## Exercise objective:
Among the lines below, copy exactly those from the one with "Instruction: Open Stacks from the sidebar" through the one with "Expand the Amministrazione", counting both ends.

## Input for this task:
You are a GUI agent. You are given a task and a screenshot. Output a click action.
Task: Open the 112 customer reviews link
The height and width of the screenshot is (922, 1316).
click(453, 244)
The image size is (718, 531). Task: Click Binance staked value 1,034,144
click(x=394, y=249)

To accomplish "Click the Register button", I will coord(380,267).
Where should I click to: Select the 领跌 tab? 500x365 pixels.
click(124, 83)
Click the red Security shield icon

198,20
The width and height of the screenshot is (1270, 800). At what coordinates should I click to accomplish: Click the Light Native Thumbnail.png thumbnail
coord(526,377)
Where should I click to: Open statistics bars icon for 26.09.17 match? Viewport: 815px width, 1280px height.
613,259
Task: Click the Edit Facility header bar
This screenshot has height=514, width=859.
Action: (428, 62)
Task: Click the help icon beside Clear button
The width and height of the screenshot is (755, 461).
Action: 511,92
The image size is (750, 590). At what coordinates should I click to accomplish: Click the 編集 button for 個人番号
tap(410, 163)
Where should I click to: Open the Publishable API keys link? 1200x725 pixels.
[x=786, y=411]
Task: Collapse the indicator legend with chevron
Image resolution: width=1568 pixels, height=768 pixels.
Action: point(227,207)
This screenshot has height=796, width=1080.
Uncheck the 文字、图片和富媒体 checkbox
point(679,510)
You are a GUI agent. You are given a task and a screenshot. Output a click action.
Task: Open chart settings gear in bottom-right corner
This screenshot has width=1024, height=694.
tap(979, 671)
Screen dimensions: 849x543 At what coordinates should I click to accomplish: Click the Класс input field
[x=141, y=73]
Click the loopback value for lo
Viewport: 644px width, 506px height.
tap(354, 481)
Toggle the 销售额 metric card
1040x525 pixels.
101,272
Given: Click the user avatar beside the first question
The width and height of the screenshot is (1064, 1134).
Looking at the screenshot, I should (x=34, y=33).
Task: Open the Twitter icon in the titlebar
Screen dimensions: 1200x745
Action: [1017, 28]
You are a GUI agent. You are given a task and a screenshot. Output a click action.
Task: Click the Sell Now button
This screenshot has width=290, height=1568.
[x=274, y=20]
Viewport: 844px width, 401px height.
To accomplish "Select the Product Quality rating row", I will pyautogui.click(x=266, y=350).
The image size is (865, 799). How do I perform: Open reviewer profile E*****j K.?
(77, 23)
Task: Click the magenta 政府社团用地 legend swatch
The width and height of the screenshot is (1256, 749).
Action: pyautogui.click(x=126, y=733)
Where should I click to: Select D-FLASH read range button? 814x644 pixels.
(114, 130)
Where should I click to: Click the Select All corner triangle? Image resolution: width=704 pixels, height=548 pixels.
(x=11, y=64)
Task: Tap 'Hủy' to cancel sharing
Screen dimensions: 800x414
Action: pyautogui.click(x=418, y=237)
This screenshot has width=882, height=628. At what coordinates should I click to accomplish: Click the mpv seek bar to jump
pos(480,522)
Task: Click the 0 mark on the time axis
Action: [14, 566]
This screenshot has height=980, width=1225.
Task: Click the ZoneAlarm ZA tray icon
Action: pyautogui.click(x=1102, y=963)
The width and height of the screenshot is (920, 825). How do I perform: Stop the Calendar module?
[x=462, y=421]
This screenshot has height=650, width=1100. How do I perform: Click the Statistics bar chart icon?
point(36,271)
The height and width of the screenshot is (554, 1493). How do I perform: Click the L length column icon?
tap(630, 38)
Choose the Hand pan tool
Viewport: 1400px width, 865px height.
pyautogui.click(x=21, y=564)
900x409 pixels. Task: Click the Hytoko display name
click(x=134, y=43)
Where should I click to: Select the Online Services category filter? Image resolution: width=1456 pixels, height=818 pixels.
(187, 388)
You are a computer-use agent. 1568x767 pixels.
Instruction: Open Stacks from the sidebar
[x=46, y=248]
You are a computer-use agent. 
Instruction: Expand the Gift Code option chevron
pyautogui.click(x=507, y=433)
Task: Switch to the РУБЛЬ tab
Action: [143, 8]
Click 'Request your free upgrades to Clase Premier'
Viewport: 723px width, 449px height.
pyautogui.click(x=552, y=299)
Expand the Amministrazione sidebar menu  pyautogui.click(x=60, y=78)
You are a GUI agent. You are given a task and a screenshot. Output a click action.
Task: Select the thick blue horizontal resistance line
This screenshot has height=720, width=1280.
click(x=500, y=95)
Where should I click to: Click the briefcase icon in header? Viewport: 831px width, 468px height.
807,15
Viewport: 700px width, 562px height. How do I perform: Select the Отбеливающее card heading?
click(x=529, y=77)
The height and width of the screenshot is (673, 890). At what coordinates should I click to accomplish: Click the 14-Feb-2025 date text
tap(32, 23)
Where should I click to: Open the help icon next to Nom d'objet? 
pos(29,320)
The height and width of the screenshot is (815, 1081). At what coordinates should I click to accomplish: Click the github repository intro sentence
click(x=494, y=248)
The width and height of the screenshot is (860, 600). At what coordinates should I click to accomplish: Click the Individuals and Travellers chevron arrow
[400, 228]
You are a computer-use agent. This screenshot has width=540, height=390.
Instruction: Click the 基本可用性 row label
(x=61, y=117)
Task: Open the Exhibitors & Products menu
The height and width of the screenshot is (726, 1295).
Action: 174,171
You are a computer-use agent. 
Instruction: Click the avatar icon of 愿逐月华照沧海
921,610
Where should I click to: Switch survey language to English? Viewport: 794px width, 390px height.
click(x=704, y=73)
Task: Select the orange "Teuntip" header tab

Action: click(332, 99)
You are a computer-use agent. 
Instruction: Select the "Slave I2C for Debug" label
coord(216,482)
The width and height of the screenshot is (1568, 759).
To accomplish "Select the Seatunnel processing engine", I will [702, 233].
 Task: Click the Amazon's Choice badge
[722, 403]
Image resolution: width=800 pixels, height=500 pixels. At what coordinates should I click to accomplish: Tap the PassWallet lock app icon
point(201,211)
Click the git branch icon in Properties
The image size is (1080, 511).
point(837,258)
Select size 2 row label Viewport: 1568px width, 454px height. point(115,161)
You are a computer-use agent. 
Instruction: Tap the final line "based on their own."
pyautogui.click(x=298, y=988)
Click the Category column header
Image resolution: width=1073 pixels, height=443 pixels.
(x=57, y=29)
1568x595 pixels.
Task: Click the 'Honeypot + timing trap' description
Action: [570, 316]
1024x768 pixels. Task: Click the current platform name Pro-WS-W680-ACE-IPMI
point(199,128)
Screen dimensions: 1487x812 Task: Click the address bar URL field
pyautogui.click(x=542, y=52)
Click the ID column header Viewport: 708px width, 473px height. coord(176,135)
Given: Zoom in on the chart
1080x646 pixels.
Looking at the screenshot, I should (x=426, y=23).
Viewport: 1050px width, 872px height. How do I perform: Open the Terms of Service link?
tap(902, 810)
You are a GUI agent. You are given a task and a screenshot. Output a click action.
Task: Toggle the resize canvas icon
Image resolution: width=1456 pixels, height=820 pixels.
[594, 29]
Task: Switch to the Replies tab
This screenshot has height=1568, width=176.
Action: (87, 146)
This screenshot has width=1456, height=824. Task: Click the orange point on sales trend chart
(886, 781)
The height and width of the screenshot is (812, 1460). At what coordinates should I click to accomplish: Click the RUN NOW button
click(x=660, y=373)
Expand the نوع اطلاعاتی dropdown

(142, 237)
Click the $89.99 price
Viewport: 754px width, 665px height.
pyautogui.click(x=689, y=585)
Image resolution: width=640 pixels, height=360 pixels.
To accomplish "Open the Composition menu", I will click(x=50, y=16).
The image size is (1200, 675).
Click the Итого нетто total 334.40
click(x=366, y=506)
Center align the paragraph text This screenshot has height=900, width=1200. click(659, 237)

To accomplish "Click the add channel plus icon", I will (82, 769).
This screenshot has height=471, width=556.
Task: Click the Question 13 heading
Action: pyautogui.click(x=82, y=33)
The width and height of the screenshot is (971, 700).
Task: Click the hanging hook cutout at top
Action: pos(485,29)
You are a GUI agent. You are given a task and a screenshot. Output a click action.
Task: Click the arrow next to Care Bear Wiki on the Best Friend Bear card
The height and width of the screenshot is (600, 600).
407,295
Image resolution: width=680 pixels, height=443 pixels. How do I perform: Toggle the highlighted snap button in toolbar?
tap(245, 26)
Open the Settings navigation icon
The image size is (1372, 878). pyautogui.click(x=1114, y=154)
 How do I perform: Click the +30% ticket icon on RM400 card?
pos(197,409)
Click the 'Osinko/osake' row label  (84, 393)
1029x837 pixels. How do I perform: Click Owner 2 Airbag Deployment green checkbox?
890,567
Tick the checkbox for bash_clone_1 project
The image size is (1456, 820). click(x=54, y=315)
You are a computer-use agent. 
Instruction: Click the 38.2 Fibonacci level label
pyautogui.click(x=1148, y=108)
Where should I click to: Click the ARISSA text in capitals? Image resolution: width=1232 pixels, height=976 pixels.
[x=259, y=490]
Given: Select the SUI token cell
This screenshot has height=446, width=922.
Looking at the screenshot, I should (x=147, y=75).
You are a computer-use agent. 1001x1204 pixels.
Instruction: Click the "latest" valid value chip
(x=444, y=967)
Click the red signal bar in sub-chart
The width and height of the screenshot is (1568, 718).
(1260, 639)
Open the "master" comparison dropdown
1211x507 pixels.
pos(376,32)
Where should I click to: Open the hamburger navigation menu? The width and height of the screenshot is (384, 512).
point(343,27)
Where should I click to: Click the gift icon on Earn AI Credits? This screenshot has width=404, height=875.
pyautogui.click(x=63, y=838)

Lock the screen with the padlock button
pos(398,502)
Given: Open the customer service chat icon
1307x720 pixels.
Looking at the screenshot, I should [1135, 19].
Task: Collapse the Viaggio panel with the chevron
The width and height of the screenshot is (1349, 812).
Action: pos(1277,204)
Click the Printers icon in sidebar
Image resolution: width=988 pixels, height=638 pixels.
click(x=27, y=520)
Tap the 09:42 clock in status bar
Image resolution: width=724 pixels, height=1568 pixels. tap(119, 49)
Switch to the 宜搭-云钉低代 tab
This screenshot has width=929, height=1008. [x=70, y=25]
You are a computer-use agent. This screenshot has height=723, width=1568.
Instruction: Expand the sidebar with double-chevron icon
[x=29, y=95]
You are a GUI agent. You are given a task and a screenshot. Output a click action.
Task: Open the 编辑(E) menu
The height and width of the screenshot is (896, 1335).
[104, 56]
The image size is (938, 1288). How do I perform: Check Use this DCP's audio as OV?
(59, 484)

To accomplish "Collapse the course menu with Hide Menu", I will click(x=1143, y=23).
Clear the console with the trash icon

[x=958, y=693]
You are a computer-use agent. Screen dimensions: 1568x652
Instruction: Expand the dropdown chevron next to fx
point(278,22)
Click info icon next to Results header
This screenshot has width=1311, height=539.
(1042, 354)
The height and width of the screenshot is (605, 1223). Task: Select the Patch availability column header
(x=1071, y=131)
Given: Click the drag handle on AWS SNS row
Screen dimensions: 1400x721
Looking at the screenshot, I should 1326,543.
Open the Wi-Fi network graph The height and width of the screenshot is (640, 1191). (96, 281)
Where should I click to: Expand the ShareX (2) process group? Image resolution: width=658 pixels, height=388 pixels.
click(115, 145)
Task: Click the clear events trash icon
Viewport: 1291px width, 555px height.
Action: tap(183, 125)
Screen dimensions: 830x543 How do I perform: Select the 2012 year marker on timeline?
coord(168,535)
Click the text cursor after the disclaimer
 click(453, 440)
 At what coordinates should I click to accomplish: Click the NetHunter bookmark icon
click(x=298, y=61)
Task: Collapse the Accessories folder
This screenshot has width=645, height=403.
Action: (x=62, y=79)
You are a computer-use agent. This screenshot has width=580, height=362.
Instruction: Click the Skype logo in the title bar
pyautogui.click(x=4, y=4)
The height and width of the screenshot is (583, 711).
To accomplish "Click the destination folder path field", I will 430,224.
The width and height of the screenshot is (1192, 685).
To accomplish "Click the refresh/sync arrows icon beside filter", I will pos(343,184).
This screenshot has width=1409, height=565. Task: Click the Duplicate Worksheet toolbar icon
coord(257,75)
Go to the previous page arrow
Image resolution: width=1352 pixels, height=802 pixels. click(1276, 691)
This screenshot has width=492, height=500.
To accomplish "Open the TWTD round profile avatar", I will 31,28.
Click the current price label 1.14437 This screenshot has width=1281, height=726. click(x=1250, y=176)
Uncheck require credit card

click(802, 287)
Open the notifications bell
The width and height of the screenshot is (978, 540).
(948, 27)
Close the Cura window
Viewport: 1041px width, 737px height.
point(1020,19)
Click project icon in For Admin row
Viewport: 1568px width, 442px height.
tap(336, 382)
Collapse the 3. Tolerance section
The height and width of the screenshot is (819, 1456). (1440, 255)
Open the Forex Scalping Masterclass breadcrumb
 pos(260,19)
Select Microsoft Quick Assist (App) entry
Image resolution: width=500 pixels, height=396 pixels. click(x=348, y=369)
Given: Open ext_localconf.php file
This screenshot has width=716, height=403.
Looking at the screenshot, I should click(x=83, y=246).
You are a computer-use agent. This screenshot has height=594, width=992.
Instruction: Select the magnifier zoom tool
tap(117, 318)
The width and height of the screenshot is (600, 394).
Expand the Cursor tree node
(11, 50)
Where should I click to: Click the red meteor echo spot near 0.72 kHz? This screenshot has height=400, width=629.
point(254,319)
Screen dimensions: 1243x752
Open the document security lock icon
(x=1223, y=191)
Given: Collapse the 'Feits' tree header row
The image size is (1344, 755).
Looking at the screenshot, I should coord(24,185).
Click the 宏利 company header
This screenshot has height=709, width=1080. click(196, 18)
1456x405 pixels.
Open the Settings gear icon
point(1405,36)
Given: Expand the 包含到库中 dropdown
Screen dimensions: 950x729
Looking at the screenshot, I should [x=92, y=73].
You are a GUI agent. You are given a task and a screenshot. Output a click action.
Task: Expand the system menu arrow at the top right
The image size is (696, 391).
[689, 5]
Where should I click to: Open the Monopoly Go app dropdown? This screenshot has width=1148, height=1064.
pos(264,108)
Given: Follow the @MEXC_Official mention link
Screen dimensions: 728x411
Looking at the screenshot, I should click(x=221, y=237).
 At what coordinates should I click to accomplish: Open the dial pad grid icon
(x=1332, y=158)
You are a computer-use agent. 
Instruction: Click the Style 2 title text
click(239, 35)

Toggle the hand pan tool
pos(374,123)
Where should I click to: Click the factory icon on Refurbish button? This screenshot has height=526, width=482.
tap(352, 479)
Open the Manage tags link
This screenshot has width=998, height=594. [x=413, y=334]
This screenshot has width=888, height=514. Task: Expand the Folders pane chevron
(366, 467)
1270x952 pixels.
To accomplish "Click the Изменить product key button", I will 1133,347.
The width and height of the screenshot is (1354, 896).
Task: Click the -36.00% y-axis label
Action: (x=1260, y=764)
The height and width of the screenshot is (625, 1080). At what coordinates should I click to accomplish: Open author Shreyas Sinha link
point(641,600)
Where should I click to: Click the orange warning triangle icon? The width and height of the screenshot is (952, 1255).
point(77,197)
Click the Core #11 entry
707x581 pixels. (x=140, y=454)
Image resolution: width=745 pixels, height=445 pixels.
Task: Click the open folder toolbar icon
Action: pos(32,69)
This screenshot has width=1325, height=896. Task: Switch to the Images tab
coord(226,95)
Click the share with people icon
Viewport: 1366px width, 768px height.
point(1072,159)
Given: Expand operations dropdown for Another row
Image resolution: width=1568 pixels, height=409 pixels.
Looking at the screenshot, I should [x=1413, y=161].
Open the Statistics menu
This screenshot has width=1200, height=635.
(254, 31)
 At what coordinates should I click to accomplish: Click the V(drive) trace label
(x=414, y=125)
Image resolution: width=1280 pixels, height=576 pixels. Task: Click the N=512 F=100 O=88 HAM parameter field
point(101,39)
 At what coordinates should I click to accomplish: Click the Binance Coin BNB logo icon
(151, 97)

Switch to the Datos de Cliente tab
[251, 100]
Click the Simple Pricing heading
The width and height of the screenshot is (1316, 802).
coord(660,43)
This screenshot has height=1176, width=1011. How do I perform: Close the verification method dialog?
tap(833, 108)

## Problem solution:
Instruction: Open Stacks from the sidebar
[x=46, y=248]
You are a computer-use agent. 
Instruction: Expand the Gift Code option chevron
pyautogui.click(x=507, y=433)
Task: Switch to the РУБЛЬ tab
Action: [143, 8]
Click 'Request your free upgrades to Clase Premier'
Viewport: 723px width, 449px height.
pyautogui.click(x=552, y=299)
Expand the Amministrazione sidebar menu  pyautogui.click(x=60, y=78)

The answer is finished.